Peter’s note of the healings being for those “oppressed by the devil” shows that the troubles of this life find their root in his crafty works against man. The word translated as “oppressed” is found only here and in James 2:6. It is a word that signifies “powerfully bringing someone down (denying them the higher position or blessing they should enjoy)” (HELPS Word Studies).
The point is that if the devil has the ability to oppress man, and Jesus has the ability to heal them, then Jesus has power over the afflicter of man, meaning the devil. This now ties the thought of Jesus’ baptism into His anointing. At the time Jesus was baptized, it said in Luke –
“When all the people were baptized, it came to pass that Jesus also was baptized; and while He prayed, the heaven was opened. 22 And the Holy Spirit descended in bodily form like a dove upon Him, and a voice came from heaven which said, ‘You are My beloved Son; in You I am well pleased.’” Luke 3:21, 22
After that was recorded, the genealogy of Jesus, going all the way back to Adam, and then to God who created Adam, was given.
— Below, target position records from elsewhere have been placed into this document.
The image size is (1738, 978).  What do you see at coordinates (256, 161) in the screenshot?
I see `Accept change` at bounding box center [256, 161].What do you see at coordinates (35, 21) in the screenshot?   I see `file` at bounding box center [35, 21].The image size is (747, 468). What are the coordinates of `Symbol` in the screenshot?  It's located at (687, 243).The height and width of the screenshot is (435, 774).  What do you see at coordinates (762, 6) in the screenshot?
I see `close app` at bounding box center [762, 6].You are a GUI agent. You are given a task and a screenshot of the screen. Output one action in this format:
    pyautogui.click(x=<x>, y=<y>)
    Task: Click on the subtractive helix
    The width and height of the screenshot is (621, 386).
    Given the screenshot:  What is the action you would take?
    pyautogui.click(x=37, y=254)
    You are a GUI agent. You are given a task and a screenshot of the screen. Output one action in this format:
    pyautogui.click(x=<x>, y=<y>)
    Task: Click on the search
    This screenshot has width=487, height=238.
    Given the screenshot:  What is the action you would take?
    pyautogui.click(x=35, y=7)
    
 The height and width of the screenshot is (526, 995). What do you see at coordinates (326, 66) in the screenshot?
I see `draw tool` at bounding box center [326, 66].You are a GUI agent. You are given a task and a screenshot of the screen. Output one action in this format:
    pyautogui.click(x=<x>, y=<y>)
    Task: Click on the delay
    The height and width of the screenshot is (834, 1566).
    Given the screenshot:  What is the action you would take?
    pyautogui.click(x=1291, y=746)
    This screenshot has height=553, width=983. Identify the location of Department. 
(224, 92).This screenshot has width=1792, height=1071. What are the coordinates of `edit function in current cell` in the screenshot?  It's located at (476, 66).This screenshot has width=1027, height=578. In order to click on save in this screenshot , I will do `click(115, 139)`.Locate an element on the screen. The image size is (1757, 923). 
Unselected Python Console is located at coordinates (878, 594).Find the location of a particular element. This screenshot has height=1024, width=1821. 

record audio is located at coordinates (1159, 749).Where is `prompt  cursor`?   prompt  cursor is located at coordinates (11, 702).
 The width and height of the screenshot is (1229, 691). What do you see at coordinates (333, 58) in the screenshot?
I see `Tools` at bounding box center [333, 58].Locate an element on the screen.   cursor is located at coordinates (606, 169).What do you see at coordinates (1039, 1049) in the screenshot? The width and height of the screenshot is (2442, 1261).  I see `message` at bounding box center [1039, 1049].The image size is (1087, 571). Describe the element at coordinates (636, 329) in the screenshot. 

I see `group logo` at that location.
Thus, it was a confirming note that this Person was to be the One to restore what was lost through the devil’s cunning, but who was promised at that time (see Genesis 3:15). Immediately following that, in Luke 4, the account of the devil tempting Christ was given as is recorded in Luke 4:1-13.
The devil could not defeat the resolve of Christ Jesus the way he had done to Adam. Christ had gained mastery over the devil and was thus able to heal those oppressed by the devil, as Peter next notes, “for God was with Him.” This is exactly what is recorded by Luke –
“Then Jesus, being filled with the Holy Spirit, returned from the Jordan and was led by the Spirit into the wilderness, 2 being tempted for forty days by the devil.” Luke 4:1, 2
God’s Holy Spirit filled Jesus, demonstrating God’s approval of Him and His being with Him. Peter is clearly revealing the interactions of the Godhead in his presentation of who Jesus is.
Life application: The power that man needs to be free is found in Jesus. The devil already has authority over all people as is stated in Scripture. But Jesus overcame the devil, defeating Him for any and all who will simply come to Him by faith. It was in violating God’s law that the devil gained authority over man. The introduction of the Law of Moses highlights this fact. But in Christ’s fulfillment of the law, a New Covenant was introduced.
In this New Covenant, there is freedom from the imputation of sin (2 Corinthians 5:19) and the bestowal of God’s grace upon us. The Bible gives only two positions for the state of man, we are born under the authority of the devil, and we stand condemned. It is our default position. Jesus offers humanity to receive what He has done and move back to God through Him. Once that occurs, it becomes man’s new default position.
As sin is no longer imputed to those who are in Christ, the default position is set forever. The devil can never again break the bonds between God and man. This is the marvelous offer of peace and reconciliation that God presents to man. Be sure to accept this offer and then share what has occurred in you with others. Be reconciled to God through Jesus Christ our Lord today.
Lord God, thank You for Jesus. In Him, there is hope. In Him, there is reconciliation. And, in Him, there is peace and fellowship with You once again. May we never take lightly the wonderful thing You have done in the sending of Jesus. Hallelujah for Jesus Christ our Lord. Amen.